They say time is money, but it just sounds like a tired cliche. One small business is proving it true.
Architect for Life, a small firm specializing in green technology projects, found itself facing an operational challenge familiar to many service businesses: Clients pay for its billable hours and expenses, yet it spent way too much time just tracking its time. Tracking employee hours and expenses--and then turning that information into a billable invoice--was a painstaking patchwork of documents, spreadsheets, and--gasp--actual pens and paper. The problem was compounded by the firm's virtual nature: It has 12 people spread across five states, and it adds temporary staff on a project basis.
So the company moved everything online, automating its time and expense tracking with Replicon's cloud-based software. Architect for Life president Lolalisa King said in an interview that the productivity gains have been enormous--more on that below--but the real return on investment came with an actual dollar sign. Since automating time and expense management, Architect for Life has begun going up against larger companies for federal contracts--and winning.
"There is no way we could compete with multi-million dollar companies without this Web-based system," King said. A key reason: The heavy-duty regulatory demands attached to government money. Architect for Life recently won a $2.8 million Department of Energy grant to oversee eight different green projects.
"Whenever we're working on federal [projects], you can guarantee the auditors are going to come in and look at how you're invoicing and what you're invoicing," King said. "When we get audited by a federal agency like the Department of Energy or Department of Transportation, we can pull those records in no time and show them how we accomplished what we did, say, three years ago."
Prior to automation, King said her firm simply wasn't equipped for that kind of compliance. Particularly given the virtual makeup of Architect for Life's small team, storing everything centrally at a data center—albeit someone else's--has been a boon. King said it also suits the firm's green.
"Nobody has to have a desktop anymore," King said. "As long as they can get Internet access, they can log in to all of their drawings, proposals, accounting information--whatever they need to work and do what they have to do."

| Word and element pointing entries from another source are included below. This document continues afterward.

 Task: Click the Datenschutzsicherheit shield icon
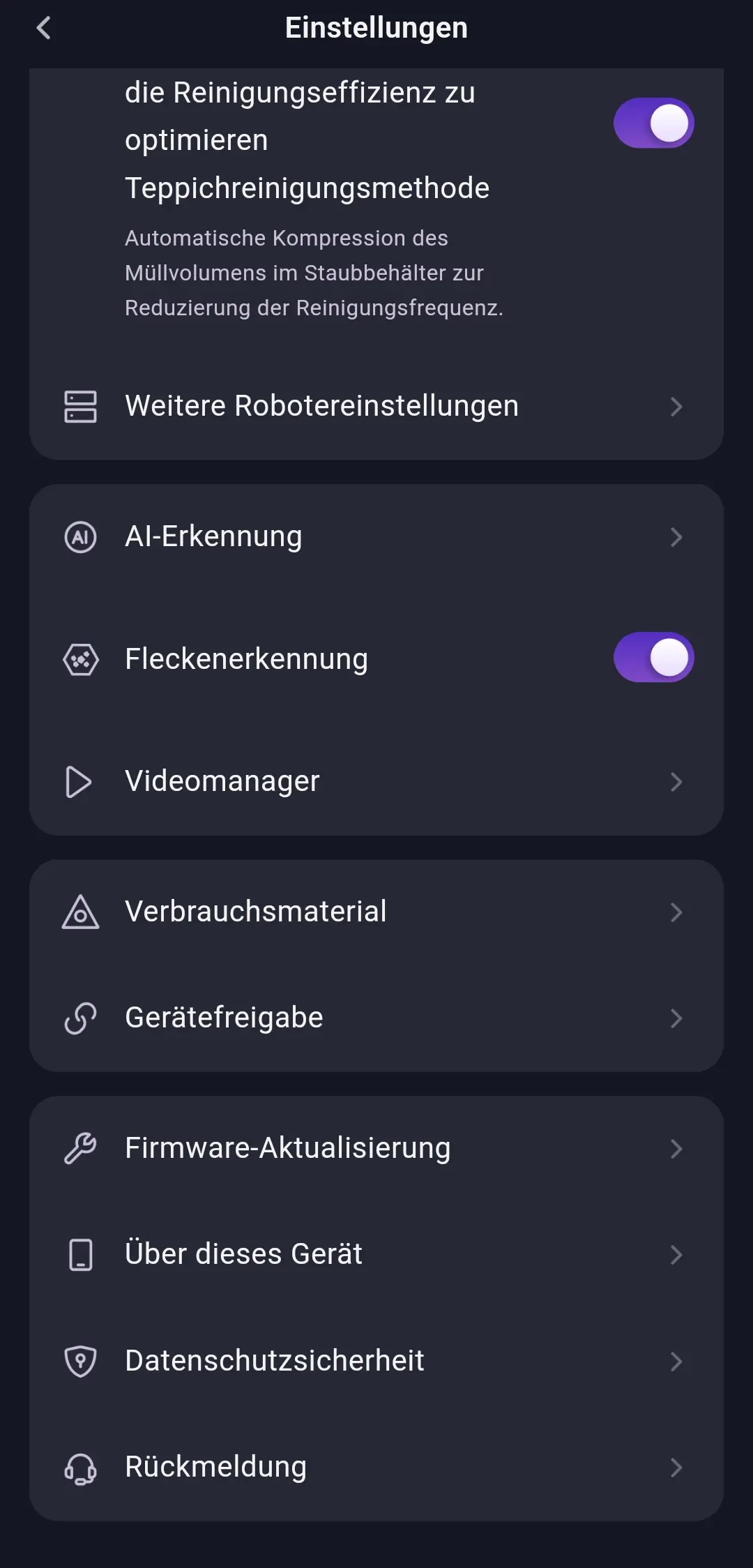80,1361
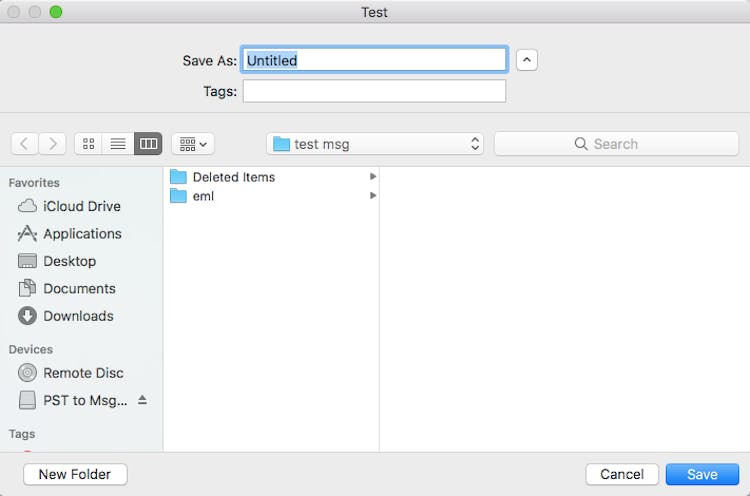Open Applications in sidebar
The image size is (750, 496).
pyautogui.click(x=82, y=234)
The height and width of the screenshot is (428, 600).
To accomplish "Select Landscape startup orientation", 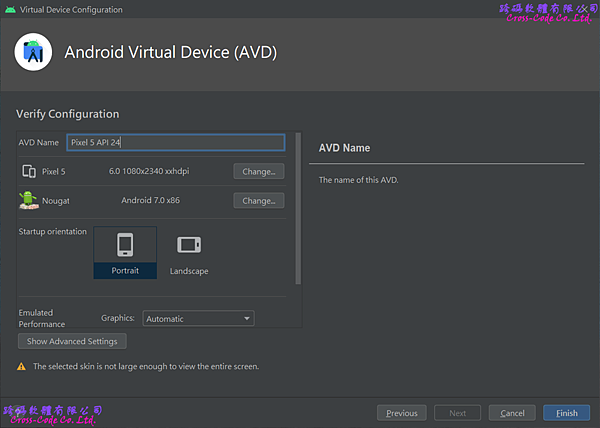I will point(189,252).
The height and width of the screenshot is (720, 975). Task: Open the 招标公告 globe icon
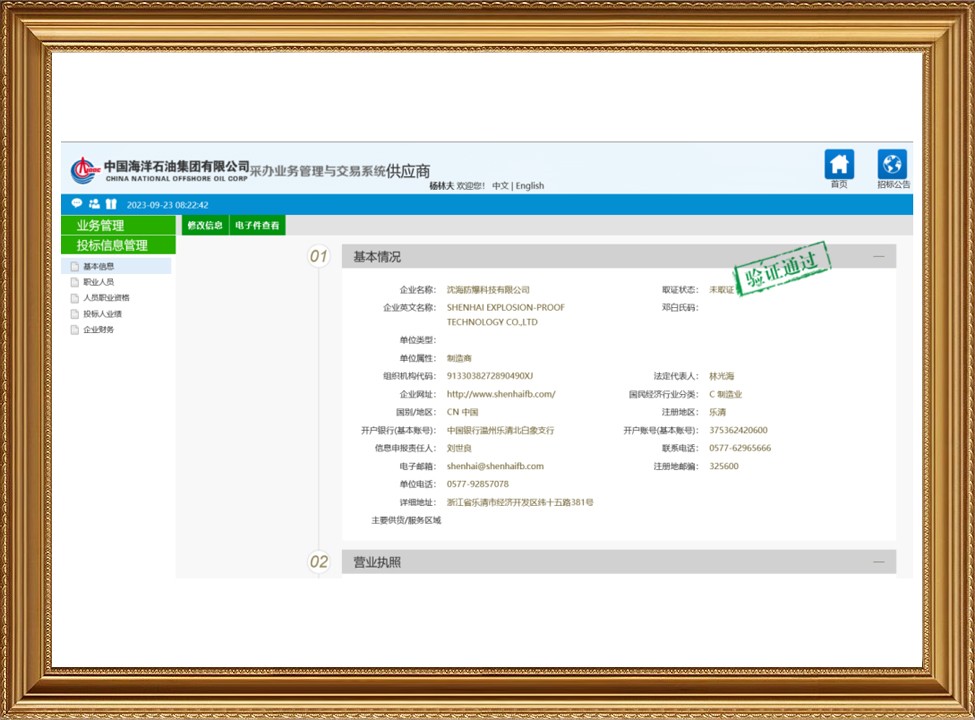(892, 164)
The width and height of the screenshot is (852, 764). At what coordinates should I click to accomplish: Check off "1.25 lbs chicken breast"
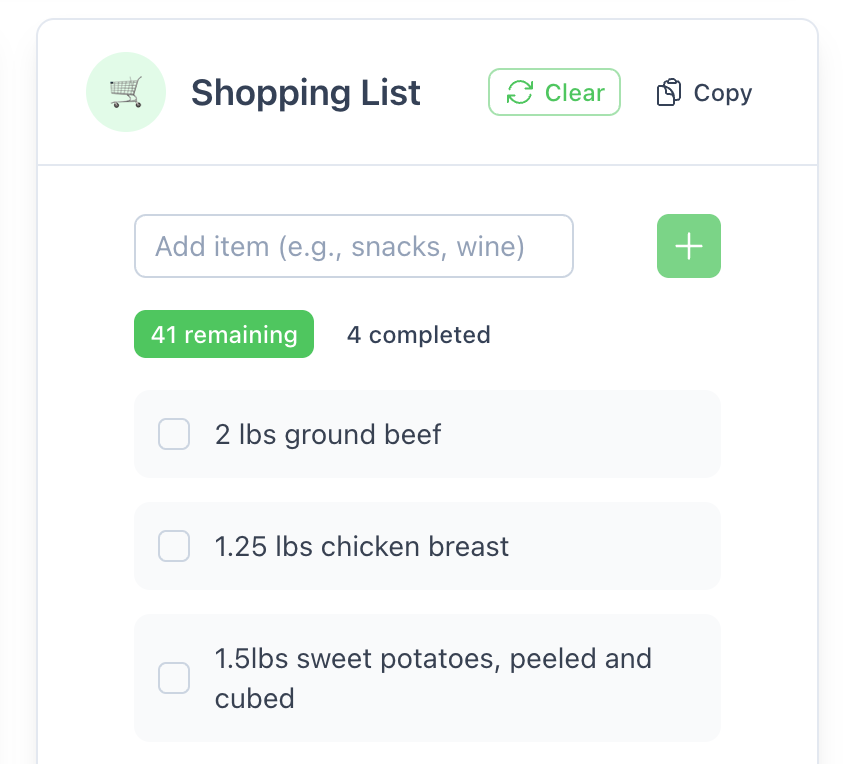174,546
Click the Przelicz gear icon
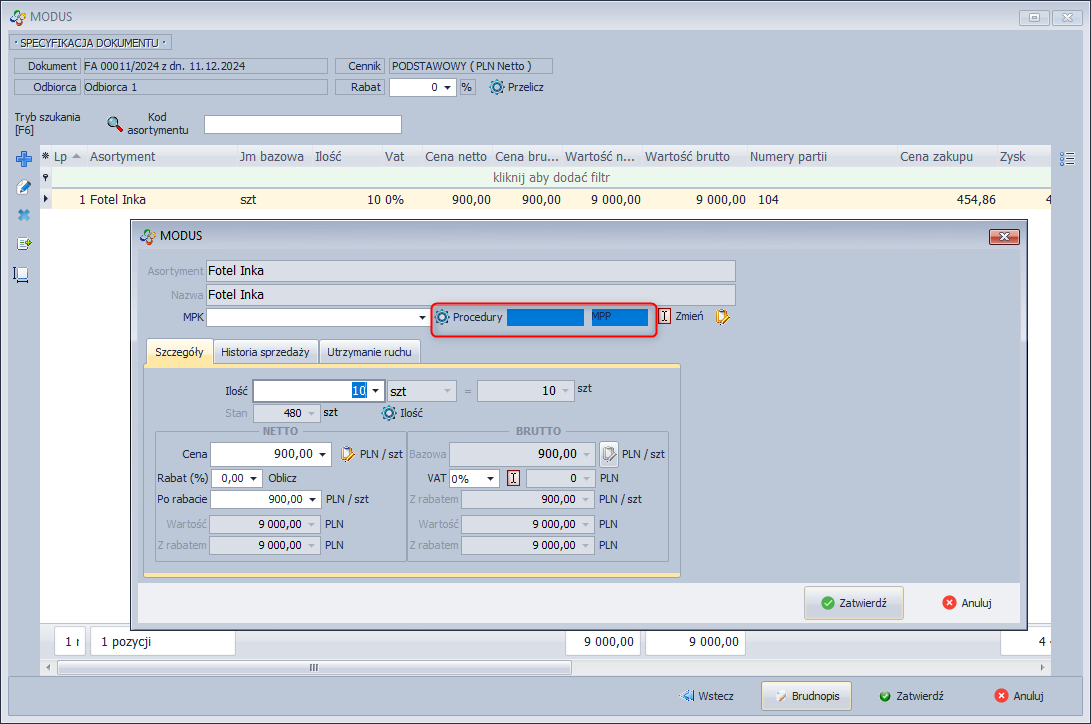 pos(496,87)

While the bottom-line boost is exhibit A in proving ROI, King said productivity gains--no small matter with just a dozen people on the regular payroll--have been significant. Generating a client invoice used to take anywhere between eight and 16 hours, according to King. Today, it takes 15 to 20 minutes.
King calls her company's technology portfolio "kind of boring," but she's a converted proponent of the cloud: "It's the way to go." Pay-for-what-you-use models are a good fit the firm's flex staffing needs.
"Talk about low overhead," King said. "It makes us very competitive."